Breeze-7B-Instruct-v0_1 is an instruction-tuned language model developed by MediaTek Research, specifically designed to excel at Traditional Chinese language tasks while maintaining strong English capabilities. Built upon Mistral-7B, it features an expanded vocabulary of 62,000 tokens (30,000 more than the base model) to better handle Traditional Chinese characters, resulting in twice the inference speed for Chinese text processing.
Implementation Details
The model utilizes a causal decoder-only transformer architecture and implements several technical innovations to enhance its performance. It supports BF16 precision and can be accelerated using Flash Attention 2 for optimal inference speed.
- Expanded vocabulary dictionary (62k tokens) optimized for Traditional Chinese
- 8k token context window
- Multi-turn dialogue support
- Built on Mistral-7B architecture with significant modifications
Core Capabilities
- Strong performance in both Traditional Chinese and English benchmarks
- Efficient inference with 2x speed for Chinese text compared to base models
- Excels in Q&A, RAG, multi-round chat, and summarization tasks
- Competitive MT-Bench scores (5.7 for Traditional Chinese, 7.1 for English)
- Enhanced performance in TMMLU+ and other Traditional Chinese benchmarks
Frequently Asked Questions
Q: What makes this model unique?
The model's expanded vocabulary and optimization for Traditional Chinese, combined with maintaining strong English capabilities, sets it apart.

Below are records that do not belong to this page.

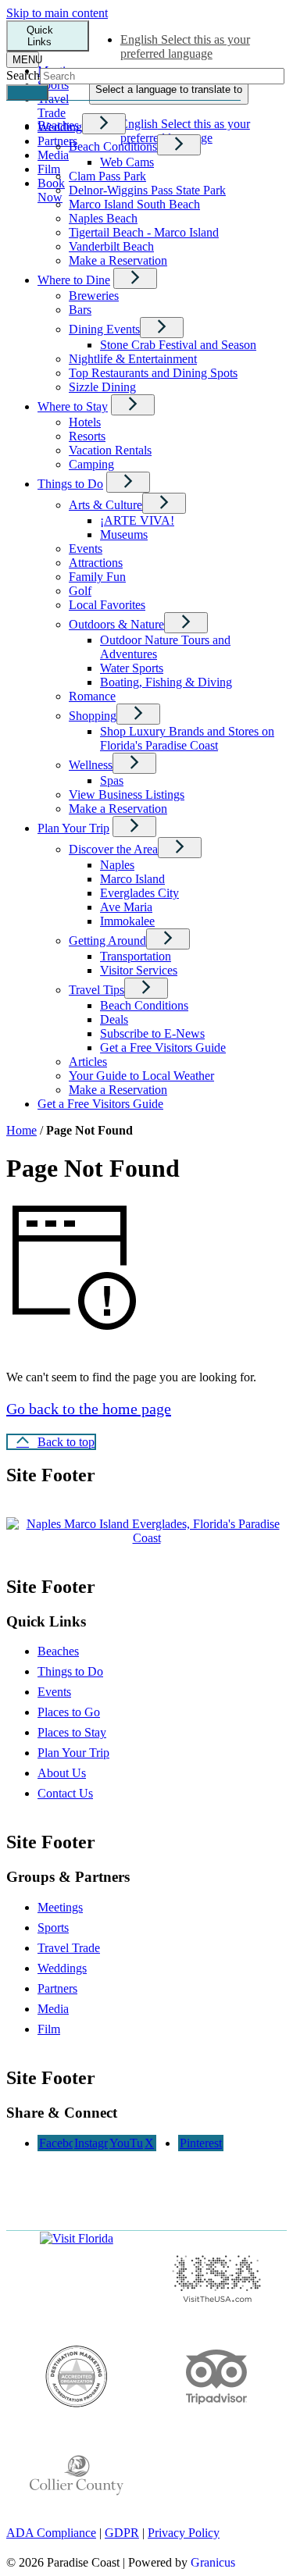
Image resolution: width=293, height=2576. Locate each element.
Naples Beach (103, 218)
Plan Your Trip (73, 828)
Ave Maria (126, 907)
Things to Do (70, 483)
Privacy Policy (184, 2532)
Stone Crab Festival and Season (178, 344)
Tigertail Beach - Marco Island (144, 232)
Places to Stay (72, 1732)
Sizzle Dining (102, 387)
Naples (117, 864)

It achieves faster inference speeds while delivering competitive performance across various benchmarks.
Q: What are the recommended use cases?
The model is particularly well-suited for Traditional Chinese language tasks, including question-answering, chat applications, summarization, and RAG implementations. It's designed for production deployment with efficient inference capabilities.